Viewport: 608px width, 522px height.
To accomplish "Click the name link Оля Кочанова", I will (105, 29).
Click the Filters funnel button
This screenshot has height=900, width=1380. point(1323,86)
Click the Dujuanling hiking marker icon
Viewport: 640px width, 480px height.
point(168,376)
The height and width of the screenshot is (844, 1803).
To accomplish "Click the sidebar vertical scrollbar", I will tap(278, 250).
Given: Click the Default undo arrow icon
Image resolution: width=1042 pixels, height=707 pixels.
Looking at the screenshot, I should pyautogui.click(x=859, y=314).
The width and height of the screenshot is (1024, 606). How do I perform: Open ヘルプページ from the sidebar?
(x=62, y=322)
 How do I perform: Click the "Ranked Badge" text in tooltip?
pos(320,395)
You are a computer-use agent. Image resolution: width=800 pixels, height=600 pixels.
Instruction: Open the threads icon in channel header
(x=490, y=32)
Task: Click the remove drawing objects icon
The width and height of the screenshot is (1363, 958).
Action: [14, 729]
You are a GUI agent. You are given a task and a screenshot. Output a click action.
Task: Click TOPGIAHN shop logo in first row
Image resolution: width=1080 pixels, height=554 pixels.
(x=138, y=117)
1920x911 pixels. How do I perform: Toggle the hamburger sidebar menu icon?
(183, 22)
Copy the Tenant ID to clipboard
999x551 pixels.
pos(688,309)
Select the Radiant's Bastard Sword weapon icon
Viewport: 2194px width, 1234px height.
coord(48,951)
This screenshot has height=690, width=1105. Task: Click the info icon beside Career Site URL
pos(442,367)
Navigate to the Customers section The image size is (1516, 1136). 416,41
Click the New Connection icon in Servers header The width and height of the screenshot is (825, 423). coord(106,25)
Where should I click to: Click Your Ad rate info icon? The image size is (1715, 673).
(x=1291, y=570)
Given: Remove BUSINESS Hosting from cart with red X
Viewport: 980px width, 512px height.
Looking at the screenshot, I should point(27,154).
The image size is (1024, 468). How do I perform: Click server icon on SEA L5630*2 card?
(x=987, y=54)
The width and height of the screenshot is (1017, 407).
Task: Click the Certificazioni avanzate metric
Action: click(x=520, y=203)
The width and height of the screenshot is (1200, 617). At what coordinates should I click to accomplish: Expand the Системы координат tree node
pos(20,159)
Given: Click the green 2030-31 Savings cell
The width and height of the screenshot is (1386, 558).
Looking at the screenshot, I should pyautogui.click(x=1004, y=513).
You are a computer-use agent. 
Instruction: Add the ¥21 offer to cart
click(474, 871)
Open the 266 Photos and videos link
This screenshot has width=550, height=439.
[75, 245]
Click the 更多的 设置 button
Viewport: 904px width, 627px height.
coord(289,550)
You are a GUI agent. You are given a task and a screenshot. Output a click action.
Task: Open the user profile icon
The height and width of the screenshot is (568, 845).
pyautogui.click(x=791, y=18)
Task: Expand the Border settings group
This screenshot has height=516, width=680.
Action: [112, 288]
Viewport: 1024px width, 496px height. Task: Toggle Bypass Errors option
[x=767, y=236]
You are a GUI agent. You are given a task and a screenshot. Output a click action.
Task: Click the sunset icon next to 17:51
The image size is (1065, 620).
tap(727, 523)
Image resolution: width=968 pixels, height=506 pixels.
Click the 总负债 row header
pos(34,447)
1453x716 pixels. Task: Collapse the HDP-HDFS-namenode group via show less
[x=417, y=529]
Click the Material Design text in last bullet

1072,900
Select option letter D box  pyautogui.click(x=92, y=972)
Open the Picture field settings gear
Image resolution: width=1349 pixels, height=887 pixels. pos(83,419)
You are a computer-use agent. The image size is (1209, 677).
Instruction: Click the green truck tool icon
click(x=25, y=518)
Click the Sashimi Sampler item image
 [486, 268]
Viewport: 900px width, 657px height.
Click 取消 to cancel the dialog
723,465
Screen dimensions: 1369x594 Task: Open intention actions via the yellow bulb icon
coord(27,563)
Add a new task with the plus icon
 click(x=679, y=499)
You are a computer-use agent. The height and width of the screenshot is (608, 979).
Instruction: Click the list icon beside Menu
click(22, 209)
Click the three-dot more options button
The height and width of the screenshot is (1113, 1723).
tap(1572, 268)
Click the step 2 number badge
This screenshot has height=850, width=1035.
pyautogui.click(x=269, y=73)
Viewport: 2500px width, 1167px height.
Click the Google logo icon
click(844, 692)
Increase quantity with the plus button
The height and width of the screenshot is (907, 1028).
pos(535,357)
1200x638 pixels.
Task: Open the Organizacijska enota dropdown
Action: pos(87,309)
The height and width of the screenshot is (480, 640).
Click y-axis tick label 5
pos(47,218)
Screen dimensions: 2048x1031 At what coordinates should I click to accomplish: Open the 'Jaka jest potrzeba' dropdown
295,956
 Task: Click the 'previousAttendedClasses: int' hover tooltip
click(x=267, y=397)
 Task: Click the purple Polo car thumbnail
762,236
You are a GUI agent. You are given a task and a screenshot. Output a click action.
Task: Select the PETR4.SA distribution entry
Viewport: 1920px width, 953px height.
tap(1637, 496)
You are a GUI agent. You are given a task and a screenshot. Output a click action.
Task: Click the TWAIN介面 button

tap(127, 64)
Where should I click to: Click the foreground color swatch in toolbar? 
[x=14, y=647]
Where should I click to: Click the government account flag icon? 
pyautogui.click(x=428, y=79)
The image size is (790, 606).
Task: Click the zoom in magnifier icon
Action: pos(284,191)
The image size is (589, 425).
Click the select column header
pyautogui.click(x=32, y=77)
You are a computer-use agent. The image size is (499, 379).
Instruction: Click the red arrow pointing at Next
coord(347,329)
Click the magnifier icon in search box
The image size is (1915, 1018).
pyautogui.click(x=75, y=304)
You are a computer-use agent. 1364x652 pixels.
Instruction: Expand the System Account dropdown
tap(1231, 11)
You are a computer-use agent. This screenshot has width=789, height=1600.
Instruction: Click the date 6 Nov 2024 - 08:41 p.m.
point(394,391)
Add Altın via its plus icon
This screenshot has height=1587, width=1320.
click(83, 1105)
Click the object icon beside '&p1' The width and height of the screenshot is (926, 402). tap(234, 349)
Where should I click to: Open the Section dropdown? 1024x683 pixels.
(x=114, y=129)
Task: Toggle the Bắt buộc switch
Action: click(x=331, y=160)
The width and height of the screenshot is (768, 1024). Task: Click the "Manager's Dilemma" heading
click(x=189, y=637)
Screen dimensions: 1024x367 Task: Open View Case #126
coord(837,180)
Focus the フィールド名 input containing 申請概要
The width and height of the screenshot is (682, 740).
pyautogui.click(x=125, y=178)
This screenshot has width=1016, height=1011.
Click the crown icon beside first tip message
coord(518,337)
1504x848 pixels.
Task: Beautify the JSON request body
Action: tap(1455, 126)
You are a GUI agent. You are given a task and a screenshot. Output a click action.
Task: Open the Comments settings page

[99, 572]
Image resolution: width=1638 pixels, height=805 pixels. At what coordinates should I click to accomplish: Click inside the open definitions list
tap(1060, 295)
• • • • • • •
**Task goal**
Lines from the one containing "Click the crown icon beside first tip message" to the end of the data are to be printed exactly, including the first and last.

**Task output**
Click the crown icon beside first tip message
coord(518,337)
1504x848 pixels.
Task: Beautify the JSON request body
Action: tap(1455, 126)
You are a GUI agent. You are given a task and a screenshot. Output a click action.
Task: Open the Comments settings page

[99, 572]
Image resolution: width=1638 pixels, height=805 pixels. At what coordinates should I click to accomplish: Click inside the open definitions list
tap(1060, 295)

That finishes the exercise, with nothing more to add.